Reviewed by Oct 05, 2020| Updated on
Invisible supply refers to the physical stock of a commodity which has not yet been quantified and is available to be delivered against the settlement of a futures contract. The supply is not quantifiable yet, as it has either not been gathered, segregated, or stored in a physical delivery facility.
The stocks of the commodities would be made available if the traders choose to settle futures contracts, but typically these futures contracts are just further traded or rolled forward before their expiry, and hence the stock continues to be an invisible supply.
If physical stocks corresponding to a futures contract have not yet been aggregated or set aside, and hence cannot be quantified, it is referred to as invisible supply. This could be because the stocks are spread across multiple suppliers or because the stocks are currently in the ground, in tanks, in silos, in port storage facilities, or in manufacturer's storage facilities.
In case a trader decides to actually deliver, the trader needs to start aggregating and setting aside the stock corresponding to the futures contract in a separate warehouse, at which time it becomes visible supply.

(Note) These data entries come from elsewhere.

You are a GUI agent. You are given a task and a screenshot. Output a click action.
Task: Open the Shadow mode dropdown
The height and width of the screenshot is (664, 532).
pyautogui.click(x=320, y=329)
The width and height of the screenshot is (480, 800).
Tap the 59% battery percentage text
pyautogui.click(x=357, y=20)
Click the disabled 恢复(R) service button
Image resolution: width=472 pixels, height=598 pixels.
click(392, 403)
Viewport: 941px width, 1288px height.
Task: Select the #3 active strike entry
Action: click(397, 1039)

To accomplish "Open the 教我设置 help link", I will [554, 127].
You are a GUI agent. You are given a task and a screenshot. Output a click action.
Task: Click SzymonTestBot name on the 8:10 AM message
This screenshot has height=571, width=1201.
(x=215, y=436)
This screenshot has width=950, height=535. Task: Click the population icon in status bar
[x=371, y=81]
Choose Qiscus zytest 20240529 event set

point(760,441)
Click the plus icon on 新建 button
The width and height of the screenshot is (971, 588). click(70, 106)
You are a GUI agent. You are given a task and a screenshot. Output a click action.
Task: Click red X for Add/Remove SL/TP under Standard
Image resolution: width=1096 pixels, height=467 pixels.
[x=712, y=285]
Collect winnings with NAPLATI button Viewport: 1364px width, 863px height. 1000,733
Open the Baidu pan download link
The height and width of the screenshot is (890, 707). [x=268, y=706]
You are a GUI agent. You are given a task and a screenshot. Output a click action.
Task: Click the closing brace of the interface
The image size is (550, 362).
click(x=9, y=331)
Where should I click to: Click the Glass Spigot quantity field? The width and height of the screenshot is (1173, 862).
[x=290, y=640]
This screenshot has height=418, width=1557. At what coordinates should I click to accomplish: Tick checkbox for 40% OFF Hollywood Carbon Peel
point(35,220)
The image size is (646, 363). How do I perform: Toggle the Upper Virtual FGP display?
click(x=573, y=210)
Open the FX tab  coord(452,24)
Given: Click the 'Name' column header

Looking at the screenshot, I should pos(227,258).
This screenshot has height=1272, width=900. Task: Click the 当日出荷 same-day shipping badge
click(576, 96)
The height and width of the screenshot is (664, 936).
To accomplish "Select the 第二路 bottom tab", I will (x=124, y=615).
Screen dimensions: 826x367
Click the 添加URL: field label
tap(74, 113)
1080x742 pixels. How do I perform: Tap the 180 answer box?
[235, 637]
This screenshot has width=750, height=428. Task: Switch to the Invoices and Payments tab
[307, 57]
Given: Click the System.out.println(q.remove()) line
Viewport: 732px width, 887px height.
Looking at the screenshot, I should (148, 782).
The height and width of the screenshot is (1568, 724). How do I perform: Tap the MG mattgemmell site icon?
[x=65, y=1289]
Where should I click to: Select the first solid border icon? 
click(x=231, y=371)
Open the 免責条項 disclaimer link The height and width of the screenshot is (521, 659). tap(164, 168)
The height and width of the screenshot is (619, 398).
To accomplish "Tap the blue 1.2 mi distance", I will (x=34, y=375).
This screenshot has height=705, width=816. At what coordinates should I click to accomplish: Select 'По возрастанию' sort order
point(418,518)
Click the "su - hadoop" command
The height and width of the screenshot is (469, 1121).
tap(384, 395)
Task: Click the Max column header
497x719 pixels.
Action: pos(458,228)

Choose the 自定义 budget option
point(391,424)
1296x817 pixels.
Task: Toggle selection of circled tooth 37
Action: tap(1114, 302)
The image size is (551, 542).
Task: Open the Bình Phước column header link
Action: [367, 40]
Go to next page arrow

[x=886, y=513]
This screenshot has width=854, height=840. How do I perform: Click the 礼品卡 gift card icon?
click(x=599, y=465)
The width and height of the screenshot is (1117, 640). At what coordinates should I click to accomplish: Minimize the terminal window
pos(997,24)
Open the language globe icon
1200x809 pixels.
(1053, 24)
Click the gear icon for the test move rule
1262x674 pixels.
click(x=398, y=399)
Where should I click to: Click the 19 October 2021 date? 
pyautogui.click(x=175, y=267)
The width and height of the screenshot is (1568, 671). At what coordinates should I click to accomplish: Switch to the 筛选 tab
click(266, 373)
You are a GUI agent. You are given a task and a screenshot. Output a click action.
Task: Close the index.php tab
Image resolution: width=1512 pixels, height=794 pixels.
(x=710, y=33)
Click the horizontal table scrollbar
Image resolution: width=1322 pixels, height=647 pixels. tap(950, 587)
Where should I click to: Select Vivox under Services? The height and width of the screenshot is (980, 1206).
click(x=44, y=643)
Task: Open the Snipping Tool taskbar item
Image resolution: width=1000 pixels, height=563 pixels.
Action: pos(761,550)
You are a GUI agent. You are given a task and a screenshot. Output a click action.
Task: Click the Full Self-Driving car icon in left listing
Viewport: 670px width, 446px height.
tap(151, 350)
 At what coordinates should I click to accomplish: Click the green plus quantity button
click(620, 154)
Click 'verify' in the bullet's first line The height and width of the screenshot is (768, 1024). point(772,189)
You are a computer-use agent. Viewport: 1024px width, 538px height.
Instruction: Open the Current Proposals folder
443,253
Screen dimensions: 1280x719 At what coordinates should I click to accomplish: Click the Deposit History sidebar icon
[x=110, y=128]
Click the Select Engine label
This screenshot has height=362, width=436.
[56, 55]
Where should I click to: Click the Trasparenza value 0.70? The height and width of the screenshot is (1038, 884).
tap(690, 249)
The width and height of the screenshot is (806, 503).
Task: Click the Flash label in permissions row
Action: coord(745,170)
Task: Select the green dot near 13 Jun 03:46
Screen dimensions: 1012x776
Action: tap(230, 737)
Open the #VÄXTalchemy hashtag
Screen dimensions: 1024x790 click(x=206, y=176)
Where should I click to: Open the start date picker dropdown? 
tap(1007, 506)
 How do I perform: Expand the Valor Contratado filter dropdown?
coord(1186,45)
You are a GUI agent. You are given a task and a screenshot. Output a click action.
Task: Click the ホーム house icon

At this point in time, the trader also typically procures a warehouse receipt or a certificate of shipping. This is proof that the stock has now been converted from invisible supply to visible supply. The site at which the commodity is being stocked is usually approved by a commodities exchange.
Trader X purchases a futures contract for the supply of wheat. Since the futures contract is long-term, the wheat is still being sown and will only be available in a warehouse in another four months' time. Hence, the wheat due against the futures contract is currently invisible supply.